Why not ? What's the matter with doing this ?
> Why to not use a single function and update all
> routing engines appropriately (you need to do it anyway), so that this
> will only fill up new_lfts table?
I'm not following what you're describing. set_fwd_tbl_top sets LinearFDBTop
whereas pipeline_tbl starts the cascade of LFT sets based on
max_smps_per_node.
>
>
> > /*
> > * PARAMETERS
> > * p_mgr
> > diff --git a/opensm/opensm/osm_lin_fwd_rcv.c
> b/opensm/opensm/osm_lin_fwd_rcv.c
> > index 2edb8d3..cb131b4 100644
> > --- a/opensm/opensm/osm_lin_fwd_rcv.c
> > +++ b/opensm/opensm/osm_lin_fwd_rcv.c
> > @@ -1,6 +1,6 @@
> > /*
> > * Copyright (c) 2004-2008 Voltaire, Inc. All rights reserved.

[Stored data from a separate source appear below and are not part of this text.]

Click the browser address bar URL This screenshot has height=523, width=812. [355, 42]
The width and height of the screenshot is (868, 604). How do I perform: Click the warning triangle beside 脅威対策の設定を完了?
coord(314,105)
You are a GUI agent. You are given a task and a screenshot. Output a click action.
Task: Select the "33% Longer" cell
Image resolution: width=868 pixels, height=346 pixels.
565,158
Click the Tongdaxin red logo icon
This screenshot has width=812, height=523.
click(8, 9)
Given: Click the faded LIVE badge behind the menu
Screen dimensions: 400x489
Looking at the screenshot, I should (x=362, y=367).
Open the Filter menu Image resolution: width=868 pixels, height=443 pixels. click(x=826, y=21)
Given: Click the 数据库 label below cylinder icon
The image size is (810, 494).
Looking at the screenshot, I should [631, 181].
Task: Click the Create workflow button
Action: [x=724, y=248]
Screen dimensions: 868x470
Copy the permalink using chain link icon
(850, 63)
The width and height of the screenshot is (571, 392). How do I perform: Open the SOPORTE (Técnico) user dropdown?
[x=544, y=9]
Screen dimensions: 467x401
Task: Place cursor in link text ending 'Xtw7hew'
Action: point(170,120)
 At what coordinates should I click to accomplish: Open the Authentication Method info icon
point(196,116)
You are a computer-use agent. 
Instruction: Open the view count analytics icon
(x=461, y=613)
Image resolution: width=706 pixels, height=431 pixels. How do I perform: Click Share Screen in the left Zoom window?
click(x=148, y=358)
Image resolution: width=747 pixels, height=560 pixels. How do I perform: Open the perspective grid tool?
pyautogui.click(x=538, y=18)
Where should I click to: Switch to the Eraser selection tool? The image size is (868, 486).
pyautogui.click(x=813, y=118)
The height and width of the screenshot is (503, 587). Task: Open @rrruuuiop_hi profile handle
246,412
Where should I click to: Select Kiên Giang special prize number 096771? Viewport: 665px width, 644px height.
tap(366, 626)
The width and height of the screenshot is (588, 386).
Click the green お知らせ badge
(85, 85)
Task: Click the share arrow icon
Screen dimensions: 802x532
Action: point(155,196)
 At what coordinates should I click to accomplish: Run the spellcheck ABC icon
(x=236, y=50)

> > - * Copyright (c) 2002-2005 Mellanox Technologies LTD. All rights
> reserved.
> > + * Copyright (c) 2002-2009 Mellanox Technologies LTD. All rights
> reserved.
> > * Copyright (c) 1996-2003 Intel Corporation. All rights reserved.
> > *
> > * This software is available to you under a choice of one of two
> > @@ -36,7 +36,7 @@
> > /*
> > * Abstract:
> > * Implementation of osm_lft_rcv_t.
> > - * This object represents the NodeDescription Receiver object.
> > + * This object represents the Linear Forwarding Table Receiver object.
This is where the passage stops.